Maria-Cruz Villa-Uriol is a Lecturer in Computer Science and member of the Organisations, Information and Knowledge Group (Oak) at the University of Sheffield, UK. She is also member of the INSIGNEO institute for in silico medicine. She holds a degree in Telecommunications and Electronics Engineering (Barcelona, Spain), and a PhD in Computer Engineering (University of California, Irvine, USA).
Previously, she held a postdoctoral position (February 2006 - August 2012) at the Universitat Pompeu Fabra (Barcelona, Spain) and a Research Fellow position at the University of Sheffield (Department of Mechanical Engineering, September 2012 - January 2015). Since 2006 she participated in several large European and Spanish projects. In the FP6 European project @neurIST (Integrated Biomedical Informatics for the Management of Cerebral Aneurysms), she joined the Virtual Physiological Human research community. Since then, her involvement and collaboration in this field continued in other European projects (the VPH-NoE Network of Excellence, the DISCIPULUS Coordinated Support Action, and the VPH-Share and euHeart Integrated Projects). Her recent work in VPH-Share was centred on sharing image-based computational workflows with the VPH community, on studying and developing strategies to tackle the presence of missing of data in clinical databases, and on using machine learning techniques to unravel correlations between image-based personalised biomechanic descriptors, elements in the patient’s clinical record and clinically relevant events for cerebral aneurysm patients.

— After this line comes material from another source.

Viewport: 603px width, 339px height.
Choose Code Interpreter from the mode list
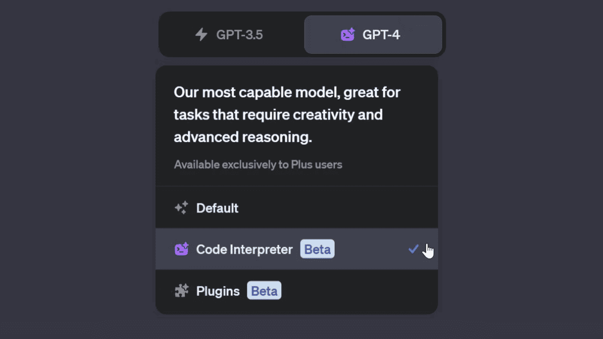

Her main research interests are the personalisation of models using computational imaging and modelling techniques, the composition of scientific workflows, and the use and development of data-driven decision-making strategies to support clinical decisions using heterogeneous data sources such as personalised VPH models, clinical databases, and mobile sensors capturing a wide variety of variables describing an individual and his/her environment. Her primary area of interest is in the cardiovascular domain with an emphasis in clinical translation.